Here's a warning to all snakes and ill-minded creatures. Don't mess with Michele Hobson. She swings a Diet Mountain Dew bottle like Barry Bonds swings a Louisville Slugger.
Apparently about 13 miles downstream from the city of Atlanta, MI, on the Thunder Bay River, a snake decided to take a ride in the canoe paddled by Checkpoint Zero teammates Michele Hobson and Scott Pleban. Michele can't say how the snake got into the boat -- though it probably dropped in from a tree limb -- just that she first felt the snake crawling across her bare feet in the front of her canoe.
Michele, not a snake lover by any stretch, immediately took action. She tossed her paddle in favor of a much better reptile whoopin' weapon: an empty Diet Mountain Dew bottle. After taking more than a few violent swats to the noggin, the snake apparently slithered to safety through a crack between the canoe floor and the front bulkhead and wouldn't come out.
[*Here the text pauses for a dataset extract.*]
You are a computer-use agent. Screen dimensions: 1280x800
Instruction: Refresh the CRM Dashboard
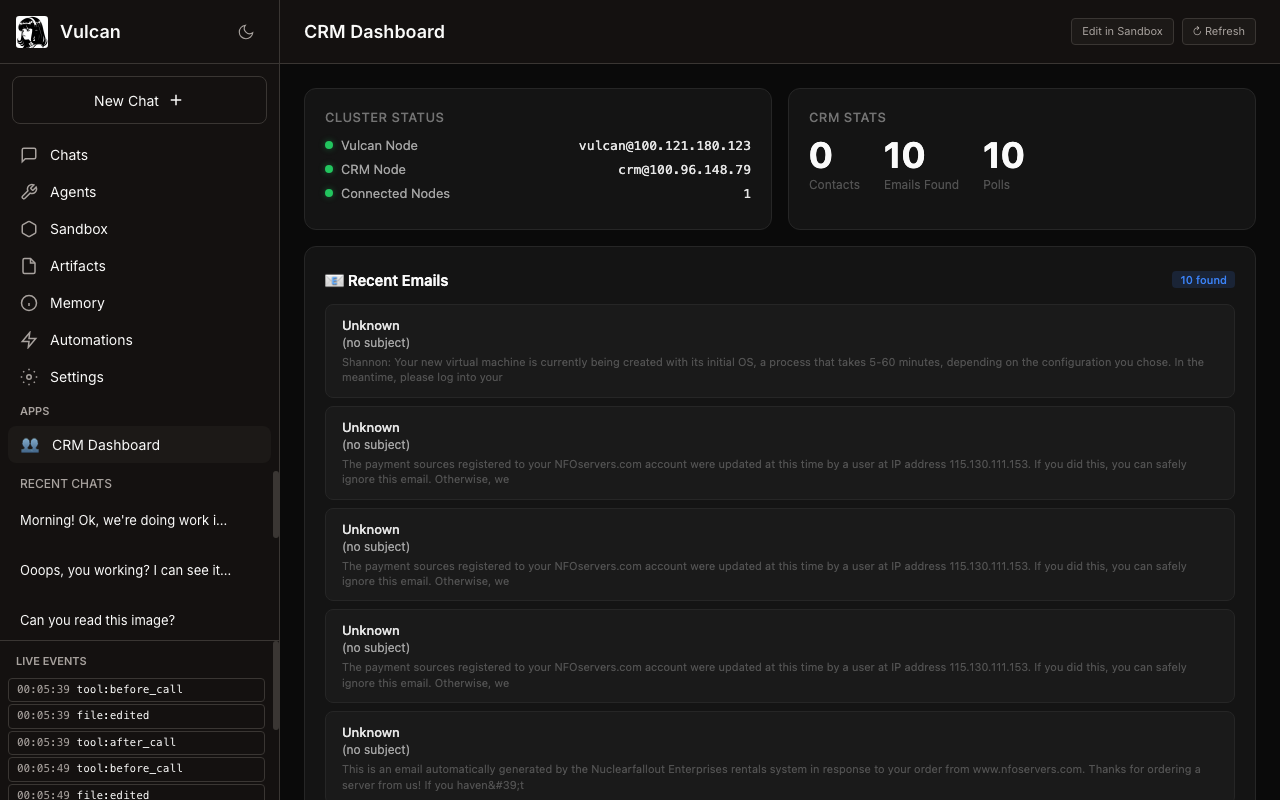click(1218, 31)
Good decision.
Meanwhile, a flash thunderstorm was lighting up the sky and dropping buckets of rain. Jon Barker and I, who were in the other canoe right behind our teammates, chased down the paddles lost to the river during the commotion and helped ferry Michele across the water to a flat shoreline where we took shelter at the home of a kind elderly couple who whipped us up some warm coffee and hot chocolate. Not wanting to be in aluminum boats on a river during a thunderstorm, the team decided to wait until the weather calmed down and figure out how to get the snake out of the boat.
Understandably, the snake didn't want to tangle with Michele again, so we couldn't get him to crawl out. So, the team decided to plug the small gaps between the canoe floor and the bulkhead with some newspaper given to us by our friendly river couple. We wanted the snake to at least stay put for the rest of his river ride.
And Michele, choosing to give the snake a second chance at life, decided to let Jon and me paddle the boat with the snake the rest of the way. Lucky snake.